At the end of The Great Gatsby (Fitzgerald), Nick is completely disheartened by his experiences in New York.  He says that after Gatsby dies, "the East was haunted for me..."(185). He believes that he is best-suited to the mid-west.  He muses over the happy times he has there, the family, the traditions, houses that remain in one family for generations, the stability, and even the bracing air of the long winters.  He says that Gatsby, Jordan, Daisy, and Tom, too, were ill-suited for life in the east, possessing "some deficiency in common which made us subtly unadaptable to Eastern life" (184). They were all unfit for the frenzies of the New York Jazz age, the frenetic pace, the lack of loyalties, the disregard for tradition, the anonymity. 

It is important, I think, to be aware that F. Scott Fitzgerald was born in St.

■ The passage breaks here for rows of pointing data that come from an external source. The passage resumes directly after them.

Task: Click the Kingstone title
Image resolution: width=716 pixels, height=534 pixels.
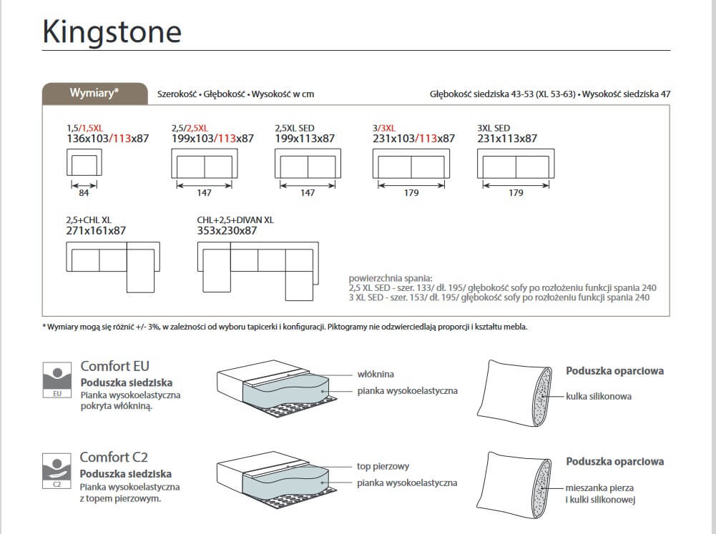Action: pyautogui.click(x=112, y=31)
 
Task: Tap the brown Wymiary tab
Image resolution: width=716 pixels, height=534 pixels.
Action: pyautogui.click(x=94, y=93)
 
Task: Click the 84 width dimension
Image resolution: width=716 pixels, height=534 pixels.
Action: pyautogui.click(x=84, y=193)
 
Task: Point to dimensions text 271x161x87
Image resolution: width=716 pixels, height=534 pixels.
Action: pyautogui.click(x=96, y=231)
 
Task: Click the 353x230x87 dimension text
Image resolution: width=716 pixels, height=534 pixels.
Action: pyautogui.click(x=227, y=231)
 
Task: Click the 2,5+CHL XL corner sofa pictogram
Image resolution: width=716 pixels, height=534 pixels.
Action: pyautogui.click(x=112, y=265)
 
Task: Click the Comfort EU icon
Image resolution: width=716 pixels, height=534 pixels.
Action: pyautogui.click(x=58, y=379)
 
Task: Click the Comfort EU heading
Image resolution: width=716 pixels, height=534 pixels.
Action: pyautogui.click(x=114, y=366)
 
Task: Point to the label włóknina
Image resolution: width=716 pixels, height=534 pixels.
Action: pyautogui.click(x=376, y=374)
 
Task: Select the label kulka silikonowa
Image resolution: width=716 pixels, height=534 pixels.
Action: pyautogui.click(x=599, y=396)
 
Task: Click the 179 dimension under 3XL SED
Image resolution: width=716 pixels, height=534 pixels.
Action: pyautogui.click(x=516, y=193)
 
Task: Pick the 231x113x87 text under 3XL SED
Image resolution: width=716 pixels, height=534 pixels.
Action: pyautogui.click(x=507, y=139)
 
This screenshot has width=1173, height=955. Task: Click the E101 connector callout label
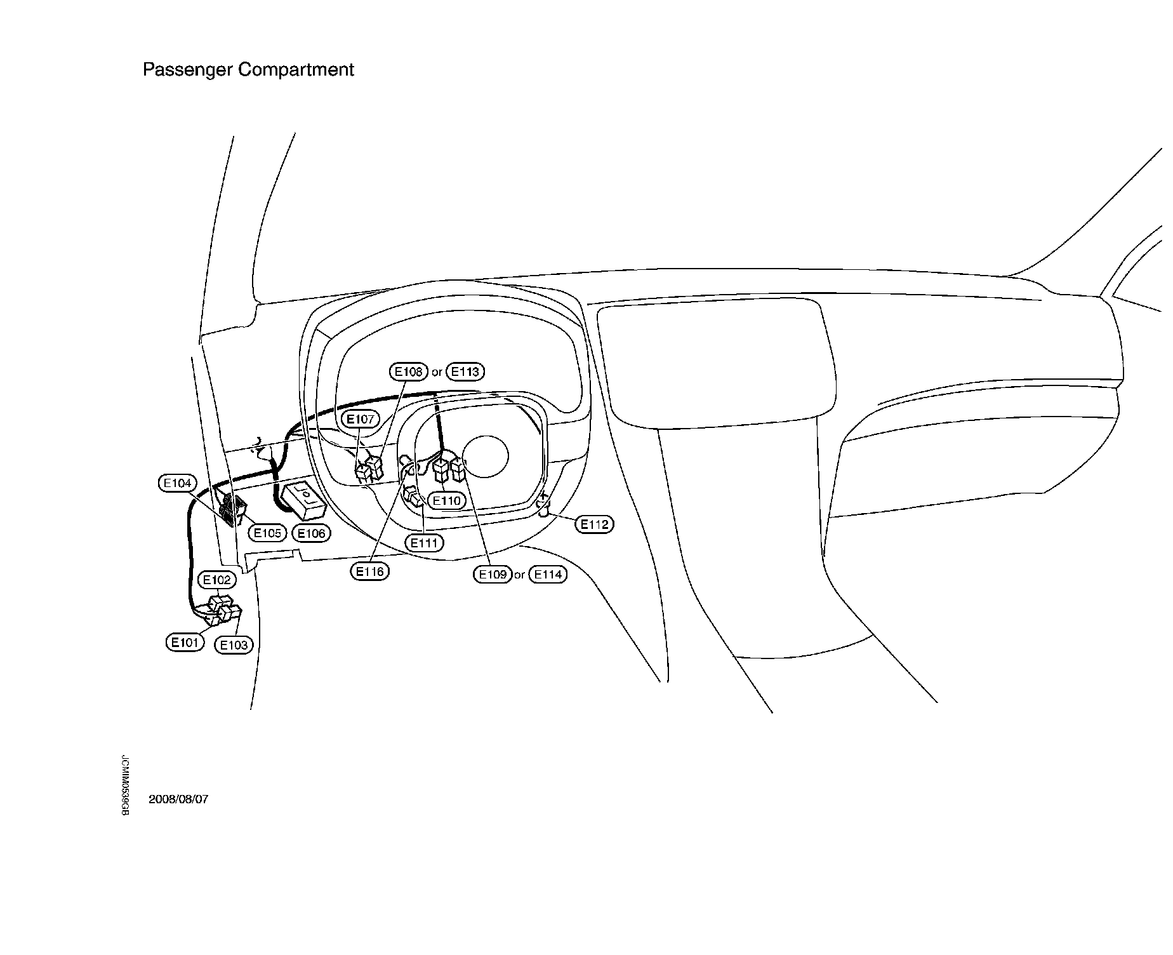[185, 642]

Paul, Minnesota.  He lived in many places throughout his life, New York, Delaware, California, and France, to name a just a few.  But reading The Great Gatsby, one cannot help but think that Nick Carraway is expressing Fitzgerald's longing for the mid-west he himself had begun in, a mid-west that remained just a dream, since he died in Hollywood, California, writing screenplays.  Fitzgerald is kind of literary equivalent to Hoagy Carmichael, whose songs have the same plaintive longing for the same part of America.  There is good reason to call the mid-west the heartland of the country.